Can dwarf_getscopes{,_die} performance be improved?
Mark Wielaard
mark@klomp.org
Thu Jun 25 22:38:45 GMT 2020
Hi Milian,
On Mon, 2020-06-22 at 10:29 +0200, Milian Wolff wrote:
> On Montag, 15. Juni 2020 18:54:41 CEST Josh Stone wrote:
> > On 6/13/20 10:40 AM, Milian Wolff wrote:
> > > Has anyone an idea on how to to post-process the DWARF data to optimize
> > > the
> > > lookup of inlined frames?
> >
> > SystemTap implements its own cache for repeated lookups -- see
> > dwflpp::get_die_parents().
>
> Thanks, I've come up with something similar over the weekend before reading
> your mail. The performance boost is huge (5x and more).
>
> Looking at your code, I think that I'm not yet handling a few corner cases
> (such as imported units). That, paired with the fact that at least three users
> of this API have apparently by now come up with a similar solution clearly
> makes a case for upstreaming this into a common API.

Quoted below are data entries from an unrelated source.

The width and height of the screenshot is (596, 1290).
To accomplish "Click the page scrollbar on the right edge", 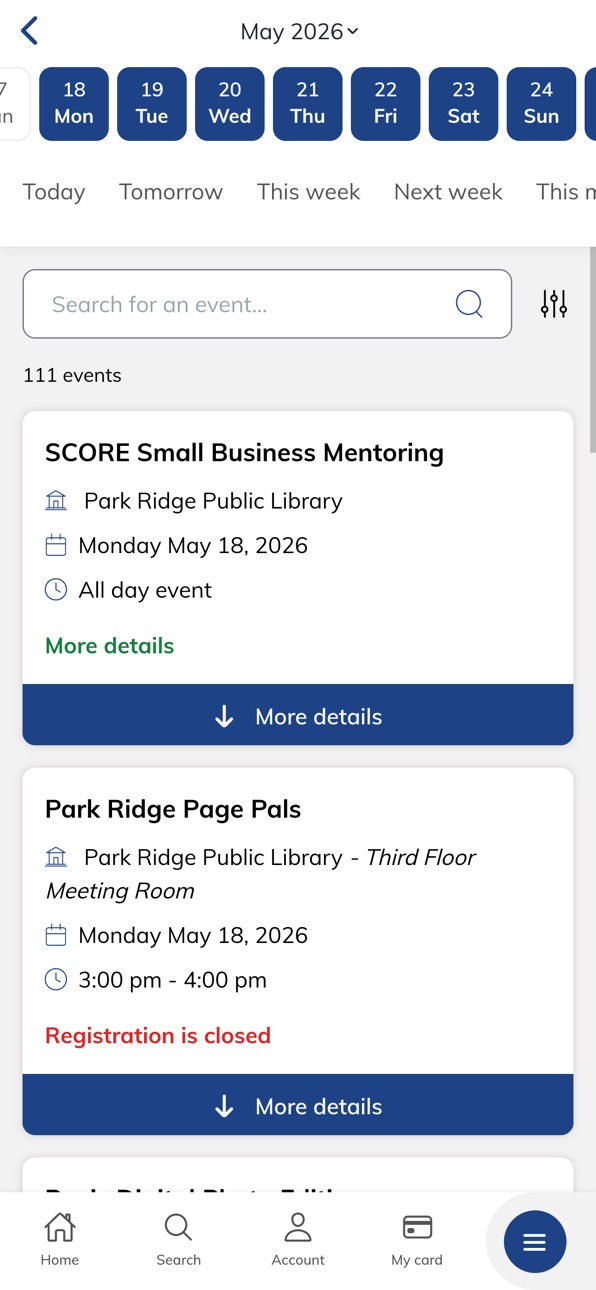I will 592,350.
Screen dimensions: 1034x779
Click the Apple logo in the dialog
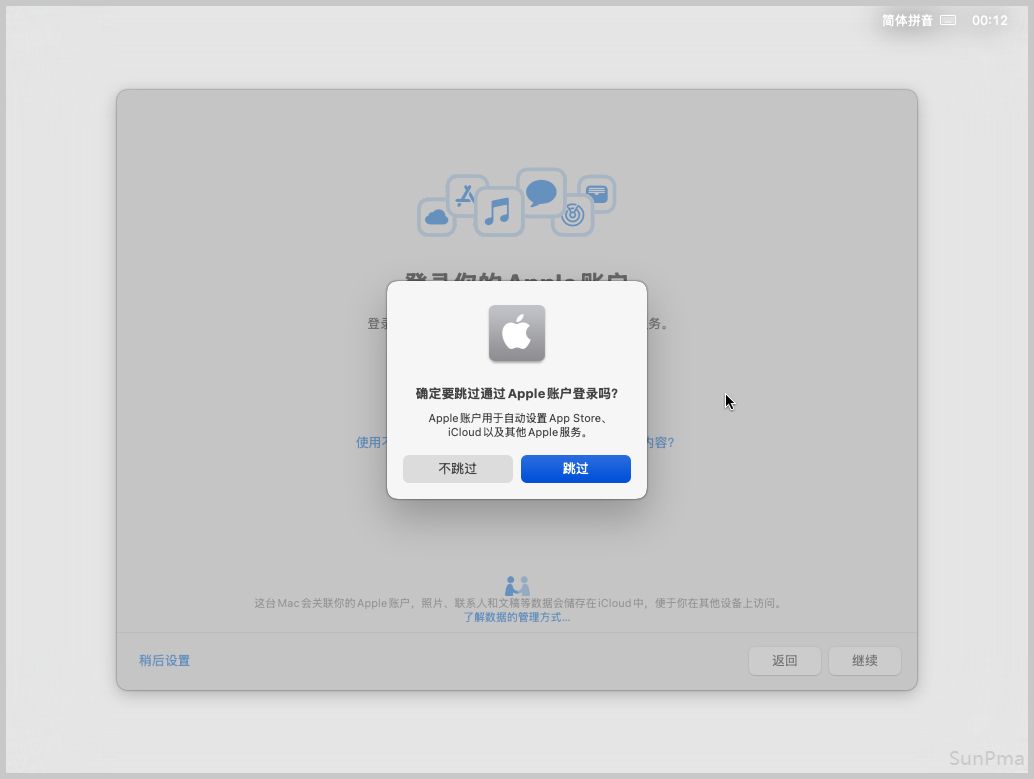(517, 333)
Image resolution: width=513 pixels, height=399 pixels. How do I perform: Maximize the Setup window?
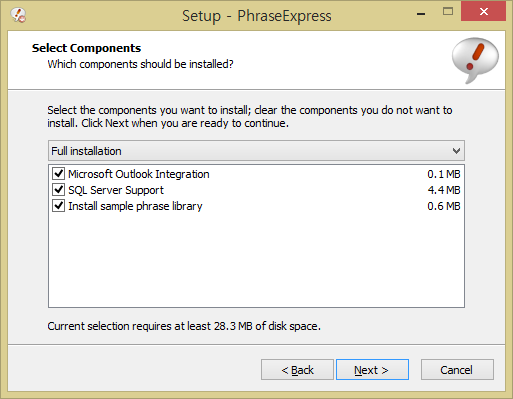click(448, 12)
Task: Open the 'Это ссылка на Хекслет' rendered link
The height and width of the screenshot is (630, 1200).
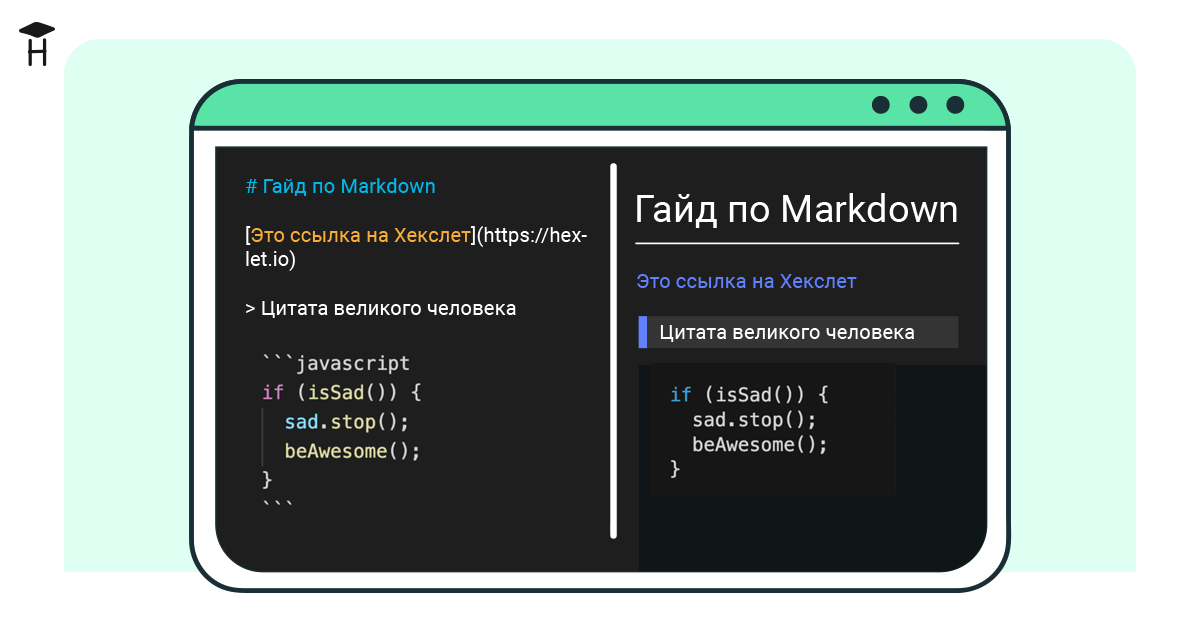Action: coord(744,281)
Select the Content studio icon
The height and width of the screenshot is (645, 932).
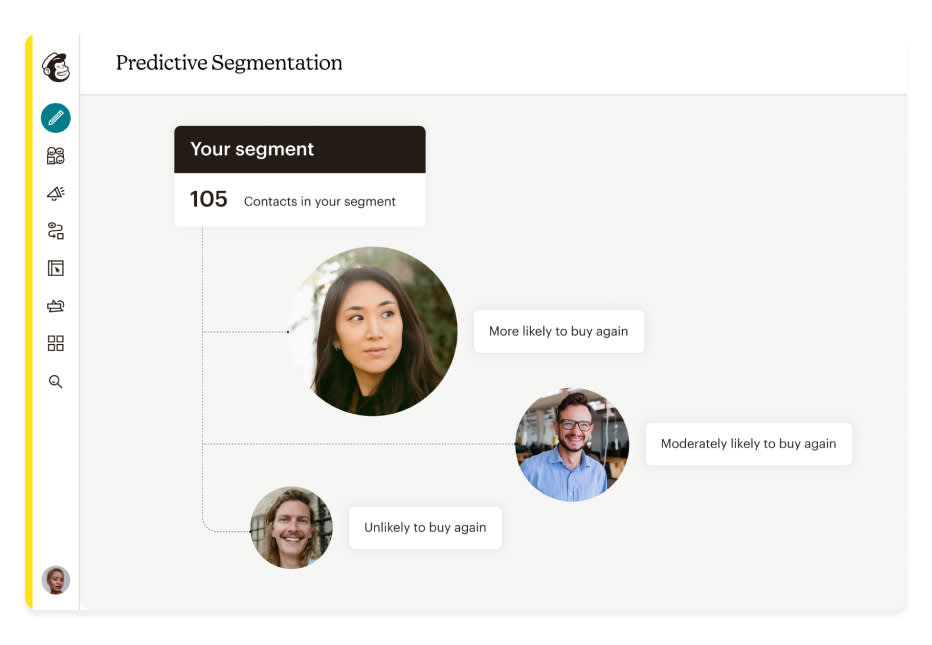(56, 306)
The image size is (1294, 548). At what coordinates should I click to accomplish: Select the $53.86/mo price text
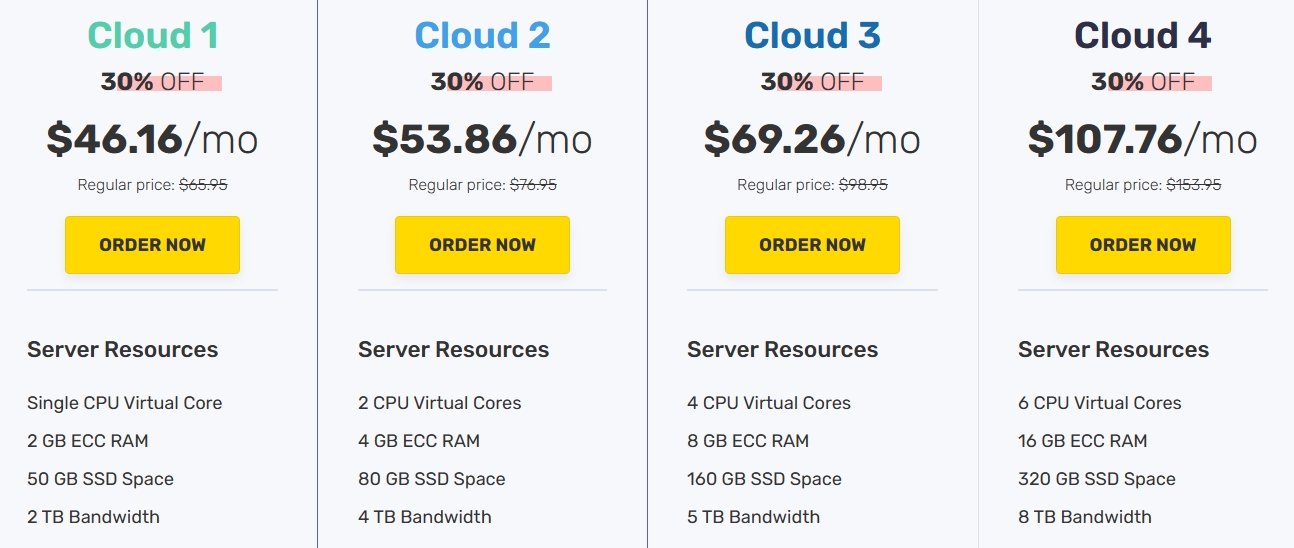(482, 139)
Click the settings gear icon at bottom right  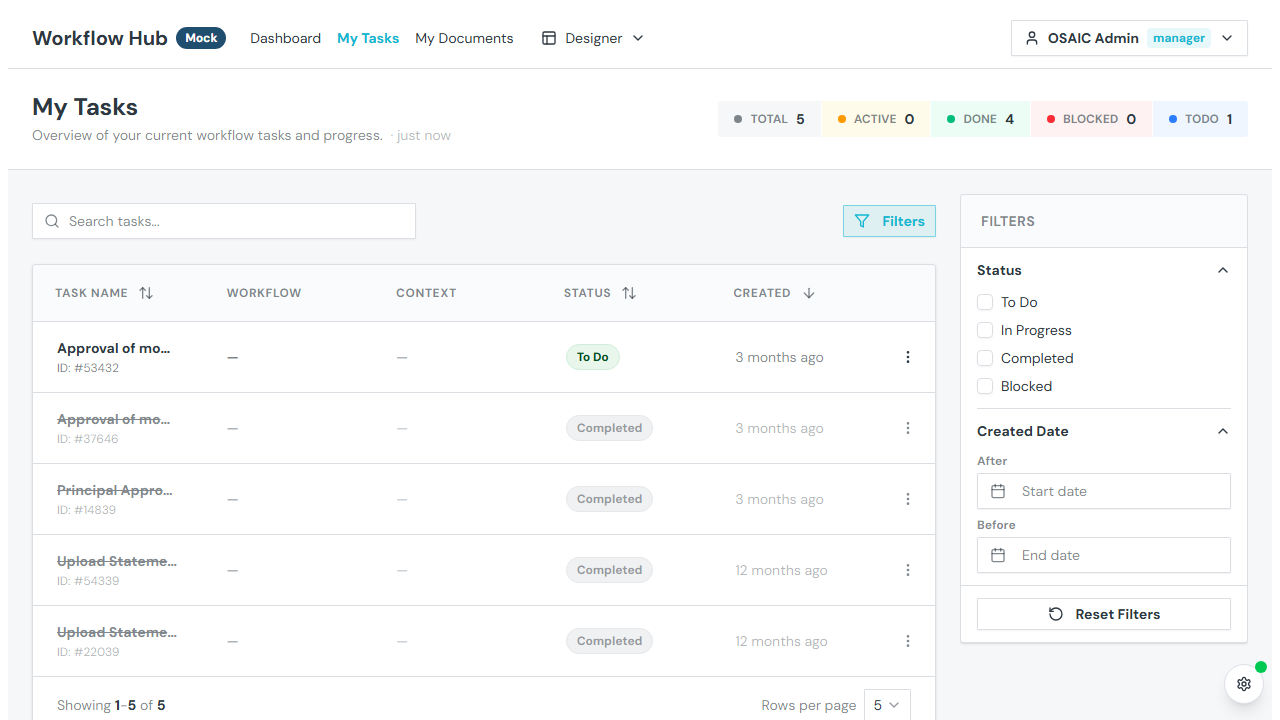pos(1243,684)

Yes, I think having an elfutils/libdw API for this would be very
useful. And it would also be useful for eu-addr2line and eu-stack when
looking up inlined functions.
The imported (partial) units are a little tricky because they cross CUs
(and sometimes even Dwarfs for example when dealing with dwz/multi-
files). It also means that a Die inside the partial unit can have
multiple parents, because they might have been imported through
different imports. But I guess that if we associate a parent cache with
one CU, then this is clean (unless the CU imports the same partial unit
multiple times...).
> I believe that there is a lot of data that potentially needs to be cached.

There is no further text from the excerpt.